My code is in fact very simple, as shown below:
ServerSocket servSocket = new ServerSocket(8282);
Socket workSocket = servSocket.accept();
InputStream inStream = workSocket.getInputStream();
byte[] buffer = new byte[1024];
int numberRead = 0;
while ((numberRead = inStream.read(buffer, 0, 1024)) != -1){
System.out.println(new String(buffer));
}
The loop simply cannot exit, even the request reception is finished.
Is there any method to workaround this problem?
Thanks in advance for any advice.

As in InputStream javadoc the method will block until the data is available or the EOF is encountered. So, the other side of Socket needs to close it - then the inStream.read() call will return.
Another method is to send the size of message you want to read first, so you know ahead how many bytes you have to read. Or you can use BufferedReader to read from socket in line-wise way. BufferedReader has a method readLine() which returns every time a line is read, which should work for you as HTTP protocol packages are nice divided into lines.
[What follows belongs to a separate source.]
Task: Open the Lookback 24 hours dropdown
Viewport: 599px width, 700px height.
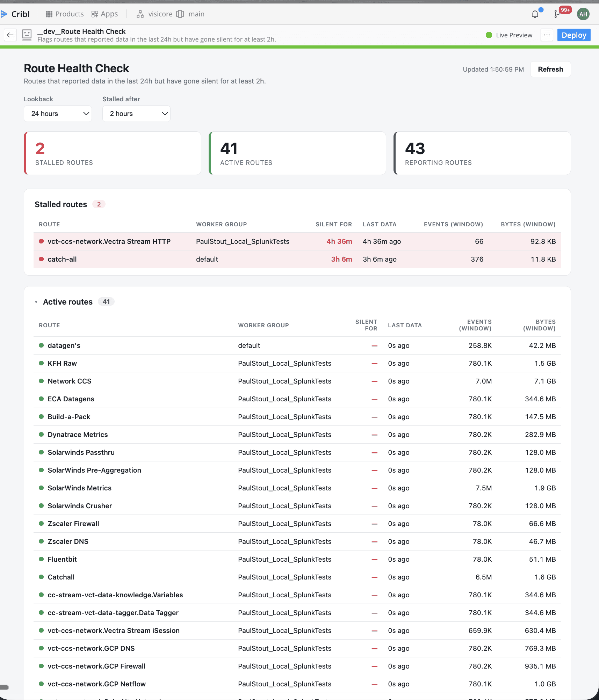Action: click(x=58, y=114)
It will cycle until the connection is closed, and the client is probably waiting for HTTP response from you and doesn't close it.

The browser is waiting for a response before it closes the connection.
Your read-method on the other hand will block until the stream/connection is closed or new data is received.
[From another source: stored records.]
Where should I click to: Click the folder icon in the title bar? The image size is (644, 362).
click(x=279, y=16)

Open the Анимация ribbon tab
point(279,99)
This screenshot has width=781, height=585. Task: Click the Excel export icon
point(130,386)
Not a direct solution according to your current code.
As HTTP is a line based protocol, you might want to use a Buffered Reader and call readLine() on it.
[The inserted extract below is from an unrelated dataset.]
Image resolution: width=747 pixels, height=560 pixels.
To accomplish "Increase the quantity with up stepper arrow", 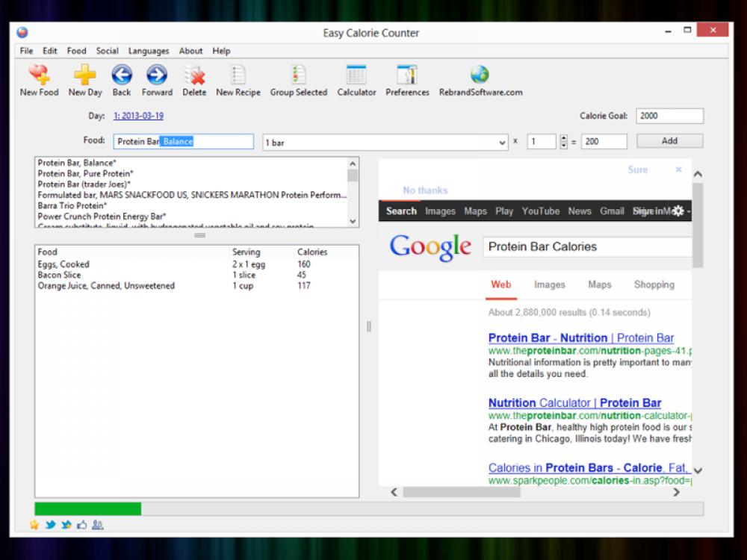I will coord(563,138).
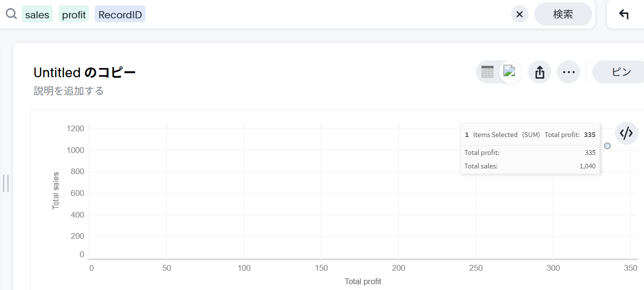Clear the search bar with X
The width and height of the screenshot is (644, 290).
point(519,14)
The when a http request comes in it will always be concluded with a blank line, for example:
GET /someFile.html HTTP/1.1
Host: www.asdf.com
After sending that request the client connection will then wait for a response from the server before closing the connection. So if you want to parse the request from the user you are probably better off using a BufferedReader and reading full lines until you reach a lines of text that is blank line.

Related

BufferedReader.lines().foreach() never terminates

I'm trying to read a HTTP request from a Bufferedreader, that gets Socket.getInputStream() as input. However, when I use Bufferedreader.lines().foreach(), it never terminates and it just gets stuck.
My code (simplified):
Socket socket = new ServerSocket(9090);
Socket newConnection = socket.accept();
BufferedReader reader = new BufferedReader(new InputStreamReader(newConnection.getInputStream()));
reader.lines().forEach(s -> System.out.println(s));
You need to read more about the HTTP 1.1 protocol. Requests aren't terminated by end of stream. They are terminated by exhausting the byte count in the Content-length header, or of the cumulative chunks if chunked transfer mode is in use. If they were exhausted by end of stream, you could never send a response.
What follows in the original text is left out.